WORK TO COMPLETE:
Reproduce the records below word for word.

====

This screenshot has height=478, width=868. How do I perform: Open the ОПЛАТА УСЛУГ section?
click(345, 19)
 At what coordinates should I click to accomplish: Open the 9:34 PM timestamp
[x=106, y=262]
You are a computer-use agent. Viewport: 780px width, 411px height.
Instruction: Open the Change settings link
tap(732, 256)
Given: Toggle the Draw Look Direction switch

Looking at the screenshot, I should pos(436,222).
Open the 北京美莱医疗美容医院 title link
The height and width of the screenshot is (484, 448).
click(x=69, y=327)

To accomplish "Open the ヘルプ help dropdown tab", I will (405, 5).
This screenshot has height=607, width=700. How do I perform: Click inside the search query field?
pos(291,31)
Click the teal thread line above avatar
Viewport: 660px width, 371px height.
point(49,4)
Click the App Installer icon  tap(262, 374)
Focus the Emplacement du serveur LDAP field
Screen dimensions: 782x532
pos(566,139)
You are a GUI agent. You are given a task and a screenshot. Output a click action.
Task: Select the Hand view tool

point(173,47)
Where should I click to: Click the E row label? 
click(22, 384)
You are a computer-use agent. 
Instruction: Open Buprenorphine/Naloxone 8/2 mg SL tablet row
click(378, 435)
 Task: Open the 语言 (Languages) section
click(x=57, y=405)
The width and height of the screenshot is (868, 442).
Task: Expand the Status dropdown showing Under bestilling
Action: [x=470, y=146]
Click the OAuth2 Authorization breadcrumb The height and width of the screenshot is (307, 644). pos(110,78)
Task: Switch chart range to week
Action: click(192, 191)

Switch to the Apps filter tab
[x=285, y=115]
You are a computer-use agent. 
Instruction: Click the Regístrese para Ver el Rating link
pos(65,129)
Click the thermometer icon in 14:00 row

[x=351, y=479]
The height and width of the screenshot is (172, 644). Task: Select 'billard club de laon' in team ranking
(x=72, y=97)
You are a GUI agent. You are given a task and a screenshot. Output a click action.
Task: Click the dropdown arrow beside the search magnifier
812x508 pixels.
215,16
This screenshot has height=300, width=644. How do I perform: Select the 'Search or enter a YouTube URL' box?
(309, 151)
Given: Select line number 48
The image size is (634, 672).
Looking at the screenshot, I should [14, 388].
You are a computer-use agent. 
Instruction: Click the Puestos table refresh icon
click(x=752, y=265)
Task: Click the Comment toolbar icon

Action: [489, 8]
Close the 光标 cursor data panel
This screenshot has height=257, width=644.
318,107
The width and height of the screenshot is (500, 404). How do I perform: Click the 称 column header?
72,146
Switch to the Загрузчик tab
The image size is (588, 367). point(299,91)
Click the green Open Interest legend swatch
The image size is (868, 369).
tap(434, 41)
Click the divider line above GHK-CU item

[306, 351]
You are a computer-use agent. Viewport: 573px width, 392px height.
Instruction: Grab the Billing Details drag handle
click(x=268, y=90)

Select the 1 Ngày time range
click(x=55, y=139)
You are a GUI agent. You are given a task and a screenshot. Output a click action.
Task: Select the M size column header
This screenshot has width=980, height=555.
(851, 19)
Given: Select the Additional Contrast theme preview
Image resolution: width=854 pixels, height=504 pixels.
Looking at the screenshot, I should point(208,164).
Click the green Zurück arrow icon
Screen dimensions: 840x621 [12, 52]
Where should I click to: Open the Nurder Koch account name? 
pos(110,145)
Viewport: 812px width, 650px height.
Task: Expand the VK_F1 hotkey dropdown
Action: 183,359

====

ANSWER FOR THIS EXERCISE:
This screenshot has height=478, width=868. How do I perform: Open the ОПЛАТА УСЛУГ section?
click(345, 19)
 At what coordinates should I click to accomplish: Open the 9:34 PM timestamp
[x=106, y=262]
You are a computer-use agent. Viewport: 780px width, 411px height.
Instruction: Open the Change settings link
tap(732, 256)
Given: Toggle the Draw Look Direction switch

Looking at the screenshot, I should pos(436,222).
Open the 北京美莱医疗美容医院 title link
The height and width of the screenshot is (484, 448).
click(x=69, y=327)

To accomplish "Open the ヘルプ help dropdown tab", I will (405, 5).
This screenshot has height=607, width=700. How do I perform: Click inside the search query field?
pos(291,31)
Click the teal thread line above avatar
Viewport: 660px width, 371px height.
point(49,4)
Click the App Installer icon  tap(262, 374)
Focus the Emplacement du serveur LDAP field
Screen dimensions: 782x532
pos(566,139)
You are a GUI agent. You are given a task and a screenshot. Output a click action.
Task: Select the Hand view tool

point(173,47)
Where should I click to: Click the E row label? 
click(22, 384)
You are a computer-use agent. 
Instruction: Open Buprenorphine/Naloxone 8/2 mg SL tablet row
click(378, 435)
 Task: Open the 语言 (Languages) section
click(x=57, y=405)
The width and height of the screenshot is (868, 442).
Task: Expand the Status dropdown showing Under bestilling
Action: [x=470, y=146]
Click the OAuth2 Authorization breadcrumb The height and width of the screenshot is (307, 644). pos(110,78)
Task: Switch chart range to week
Action: click(192, 191)

Switch to the Apps filter tab
[x=285, y=115]
You are a computer-use agent. 
Instruction: Click the Regístrese para Ver el Rating link
pos(65,129)
Click the thermometer icon in 14:00 row

[x=351, y=479]
The height and width of the screenshot is (172, 644). Task: Select 'billard club de laon' in team ranking
(x=72, y=97)
You are a GUI agent. You are given a task and a screenshot. Output a click action.
Task: Click the dropdown arrow beside the search magnifier
812x508 pixels.
215,16
This screenshot has height=300, width=644. How do I perform: Select the 'Search or enter a YouTube URL' box?
(309, 151)
Given: Select line number 48
The image size is (634, 672).
Looking at the screenshot, I should [14, 388].
You are a computer-use agent. 
Instruction: Click the Puestos table refresh icon
click(x=752, y=265)
Task: Click the Comment toolbar icon

Action: [489, 8]
Close the 光标 cursor data panel
This screenshot has height=257, width=644.
318,107
The width and height of the screenshot is (500, 404). How do I perform: Click the 称 column header?
72,146
Switch to the Загрузчик tab
The image size is (588, 367). point(299,91)
Click the green Open Interest legend swatch
The image size is (868, 369).
tap(434, 41)
Click the divider line above GHK-CU item

[306, 351]
You are a computer-use agent. Viewport: 573px width, 392px height.
Instruction: Grab the Billing Details drag handle
click(x=268, y=90)

Select the 1 Ngày time range
click(x=55, y=139)
You are a GUI agent. You are given a task and a screenshot. Output a click action.
Task: Select the M size column header
This screenshot has width=980, height=555.
(851, 19)
Given: Select the Additional Contrast theme preview
Image resolution: width=854 pixels, height=504 pixels.
Looking at the screenshot, I should point(208,164).
Click the green Zurück arrow icon
Screen dimensions: 840x621 [12, 52]
Where should I click to: Open the Nurder Koch account name? 
pos(110,145)
Viewport: 812px width, 650px height.
Task: Expand the VK_F1 hotkey dropdown
Action: 183,359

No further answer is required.